Ludmila Constant peintre

Louis Aragon

 


Je suis comme ces femmes qui aiment les mauvais garçons : j'aime Louis Aragon. 
Ce poète au verbe envoûtant, irrésistible. 
Cet homme qui  toute sa vie a joué avec tout le monde, peut être, avec soi-même aussi. 
Tantôt un veuf flamboyant, tantôt un dandy maquillé et masqué. 
Qui affrontait les femmes par le double jeu de la rouerie et l'ironie, le lyrisme en décore théâtral, le savant dosage de la sincérité et du mensonge. 
Qui a imaginé une coquette torturant par les lettres l'un de ses amants, en lui décrivant ses aventures avec des autres : « Meurs, meurs - me disais-je, meurs, le visage... »

Qui avoait que
« Si l'on voudrait élever une statue à la mobilité des idées, le sculpteur ne trouverait pas de meilleur modèle que moi ». 
….Finalement , peut être, je ne l'aime pas tant que ça …. 
                                     L.

 

Et pourtant :

 

Pourquoi ce jour-ci, pourquoi ce moment leur est-il le dernier.

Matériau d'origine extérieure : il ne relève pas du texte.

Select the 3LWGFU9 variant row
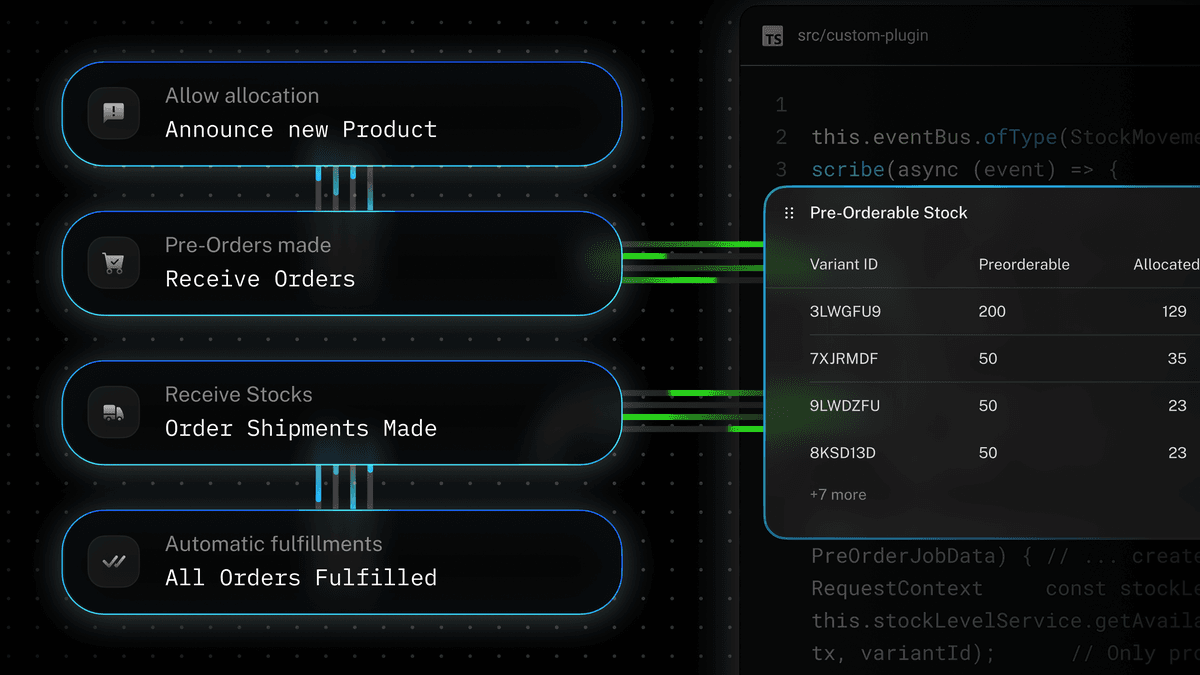This screenshot has height=675, width=1200. tap(845, 312)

Quelle est cette fatigue subite et quel est ce renoncement.

Ils n'ont pas voulu, ils n'ont pas pu marcher plus loin disant qu'après tout

Après eux le futur commence.

Et vais-je aussi comme eux m'asseoir tout d'un coup

Voyant devant moi l'immensité de l'étendue.

Désespérant de l'effort si grand pour avancer si peu.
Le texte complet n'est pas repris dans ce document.